Hi All i am working on a project where I have to calculate the moving average of ADC readings. The data coming out from ADC represent an Sinusoidal wave.

This is the code I am using to get moving average of a given signal.

longNew = (8 bit data from ADC);
longNew = longNew << 8;
//Division
longNew = longNew >> 8;    //255 Samples
longTemp = avgALong >> 8;

avgALong -= longTemp;// Old data 
avgALong += longNew;// New Data

avgA = avgALong >> 8;//256 Point Average

Reference Image

Please refer this image for upper limit and lower limit relative to reference (or avgA)

Currently I am using a constant value to obtain the upper limit and lower limit of voltage for my application which I am calculating as follows

upper_limit = avgA + Delta(x); lower_limit = avgA - Delta(x);

In my case I am taking Delta(x) = 15.

I want to calculate this constant expression or Delta(x) based on signal strength. The maximum voltage level of signal is 255 or 5Volt.
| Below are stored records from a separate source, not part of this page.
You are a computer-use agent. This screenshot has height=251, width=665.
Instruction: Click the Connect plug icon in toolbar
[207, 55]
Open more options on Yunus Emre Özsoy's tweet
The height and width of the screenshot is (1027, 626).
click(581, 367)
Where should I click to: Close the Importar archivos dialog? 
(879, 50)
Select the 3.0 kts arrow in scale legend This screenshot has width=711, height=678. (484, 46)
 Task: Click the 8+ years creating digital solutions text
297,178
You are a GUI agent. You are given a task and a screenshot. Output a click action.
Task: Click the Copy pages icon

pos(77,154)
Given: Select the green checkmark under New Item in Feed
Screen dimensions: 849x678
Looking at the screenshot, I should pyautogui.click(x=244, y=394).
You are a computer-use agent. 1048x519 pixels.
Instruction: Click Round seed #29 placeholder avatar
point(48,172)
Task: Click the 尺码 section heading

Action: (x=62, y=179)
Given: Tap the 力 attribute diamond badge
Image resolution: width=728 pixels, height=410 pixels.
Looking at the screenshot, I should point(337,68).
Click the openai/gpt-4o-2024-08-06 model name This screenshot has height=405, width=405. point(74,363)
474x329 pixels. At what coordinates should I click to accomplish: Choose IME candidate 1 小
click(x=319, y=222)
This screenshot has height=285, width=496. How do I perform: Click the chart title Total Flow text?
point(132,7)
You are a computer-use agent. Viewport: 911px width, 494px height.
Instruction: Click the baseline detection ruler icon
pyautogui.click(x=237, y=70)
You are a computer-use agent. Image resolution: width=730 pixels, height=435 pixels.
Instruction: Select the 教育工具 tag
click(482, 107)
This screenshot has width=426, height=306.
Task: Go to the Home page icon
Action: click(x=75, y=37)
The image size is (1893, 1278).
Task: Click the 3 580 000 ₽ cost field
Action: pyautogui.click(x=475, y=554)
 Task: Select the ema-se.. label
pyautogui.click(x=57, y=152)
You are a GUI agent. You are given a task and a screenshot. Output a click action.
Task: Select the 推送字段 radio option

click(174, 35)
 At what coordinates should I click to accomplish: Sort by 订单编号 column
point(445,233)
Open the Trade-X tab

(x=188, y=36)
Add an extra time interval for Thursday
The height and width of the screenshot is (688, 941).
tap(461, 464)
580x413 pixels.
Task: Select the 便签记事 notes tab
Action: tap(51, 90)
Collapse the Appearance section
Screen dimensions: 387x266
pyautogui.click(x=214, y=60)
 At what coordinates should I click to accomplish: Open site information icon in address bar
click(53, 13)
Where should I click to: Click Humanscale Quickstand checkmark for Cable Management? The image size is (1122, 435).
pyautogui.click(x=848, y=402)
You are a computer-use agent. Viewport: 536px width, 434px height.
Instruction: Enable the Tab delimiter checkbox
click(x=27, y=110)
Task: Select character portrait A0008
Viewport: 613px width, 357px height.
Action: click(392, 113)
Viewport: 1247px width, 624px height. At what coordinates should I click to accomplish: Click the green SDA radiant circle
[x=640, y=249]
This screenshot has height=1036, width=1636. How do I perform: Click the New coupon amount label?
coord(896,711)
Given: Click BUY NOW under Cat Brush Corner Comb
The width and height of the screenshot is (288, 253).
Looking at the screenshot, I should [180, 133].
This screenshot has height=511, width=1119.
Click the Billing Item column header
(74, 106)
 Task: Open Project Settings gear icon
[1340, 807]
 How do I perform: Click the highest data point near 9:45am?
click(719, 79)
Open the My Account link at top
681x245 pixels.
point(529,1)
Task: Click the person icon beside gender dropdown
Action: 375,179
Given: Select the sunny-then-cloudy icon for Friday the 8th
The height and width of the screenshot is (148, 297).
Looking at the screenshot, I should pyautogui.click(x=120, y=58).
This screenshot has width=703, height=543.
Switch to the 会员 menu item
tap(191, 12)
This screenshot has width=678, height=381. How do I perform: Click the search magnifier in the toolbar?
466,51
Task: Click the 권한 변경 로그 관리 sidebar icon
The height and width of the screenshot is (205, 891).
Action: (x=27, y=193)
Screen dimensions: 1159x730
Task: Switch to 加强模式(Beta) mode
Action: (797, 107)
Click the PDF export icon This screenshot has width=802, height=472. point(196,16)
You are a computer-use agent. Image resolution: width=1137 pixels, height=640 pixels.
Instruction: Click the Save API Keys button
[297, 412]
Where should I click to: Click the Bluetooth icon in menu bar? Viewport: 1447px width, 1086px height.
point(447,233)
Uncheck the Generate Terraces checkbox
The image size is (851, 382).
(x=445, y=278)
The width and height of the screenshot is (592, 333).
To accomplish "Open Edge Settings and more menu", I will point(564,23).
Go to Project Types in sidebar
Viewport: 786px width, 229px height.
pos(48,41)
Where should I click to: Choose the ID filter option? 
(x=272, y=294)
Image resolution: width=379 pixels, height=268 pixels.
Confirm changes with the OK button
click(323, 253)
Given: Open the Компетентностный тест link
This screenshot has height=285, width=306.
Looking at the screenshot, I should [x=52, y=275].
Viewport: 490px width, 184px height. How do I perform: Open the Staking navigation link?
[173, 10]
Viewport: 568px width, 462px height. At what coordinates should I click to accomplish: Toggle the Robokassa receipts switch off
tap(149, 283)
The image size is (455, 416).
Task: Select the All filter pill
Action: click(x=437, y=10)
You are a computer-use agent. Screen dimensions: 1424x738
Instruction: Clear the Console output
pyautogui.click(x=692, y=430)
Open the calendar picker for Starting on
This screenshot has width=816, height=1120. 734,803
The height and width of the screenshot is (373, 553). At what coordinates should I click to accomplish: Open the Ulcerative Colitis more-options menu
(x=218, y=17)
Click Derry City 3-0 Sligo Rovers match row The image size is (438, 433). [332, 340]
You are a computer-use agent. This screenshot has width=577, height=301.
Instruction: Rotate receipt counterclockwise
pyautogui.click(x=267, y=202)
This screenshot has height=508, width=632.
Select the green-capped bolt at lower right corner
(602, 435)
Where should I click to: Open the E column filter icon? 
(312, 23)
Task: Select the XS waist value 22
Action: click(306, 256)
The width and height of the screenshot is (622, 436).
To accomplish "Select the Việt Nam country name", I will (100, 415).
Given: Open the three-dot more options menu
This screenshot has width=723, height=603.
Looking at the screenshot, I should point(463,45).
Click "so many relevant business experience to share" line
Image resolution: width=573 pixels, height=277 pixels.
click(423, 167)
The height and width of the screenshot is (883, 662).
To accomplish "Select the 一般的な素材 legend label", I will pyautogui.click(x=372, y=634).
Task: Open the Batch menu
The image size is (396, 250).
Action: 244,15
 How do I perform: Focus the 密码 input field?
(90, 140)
The minimum voltage level of signal varies frequently because of that a constant value is not useful for my application which determines the lower and upper limit.

Please help

Thank you

Answer 1

Now with the description of what's going on, I think you want three running averages:

1. The input signal. Lightly average it to help tamp down noise.
2. upper_limit When you determine local maximums, push them into this average.
3. lower_limit When you determine local minimums, push them into this average.

Your delta would be (upper_limit-lower_limit)/8 (or 4, or whatever). Your hysteresis points would be upper_limit - delta and lower_limit + delta.

Every time you transition to '1', push the current local minimum into the lower_limit moving average and then begin searching for a new local maximum. When you transition to '0', push the local maximum into the upper_limit moving average and begin searching for a new local minimum.

There is a problem if your signal strength is wildly varying (you could get to a point where your signal suddenly drops into the hysteresis band and you never get any more transitions). You could solve this a few ways:

1. Count how much time you spend in the hysteresis band and reset everything if you spend too much time.

Or

2. for each sample in the hysteresis band, bring upper_limit and lower_limit slightly closer together. Eventually they'd collapse to the point where you start detecting transitions again.

Take this with a grain of salt. If you're doing this for a school project, it almost certainly wont match whatever scholarly method your professor is looking for.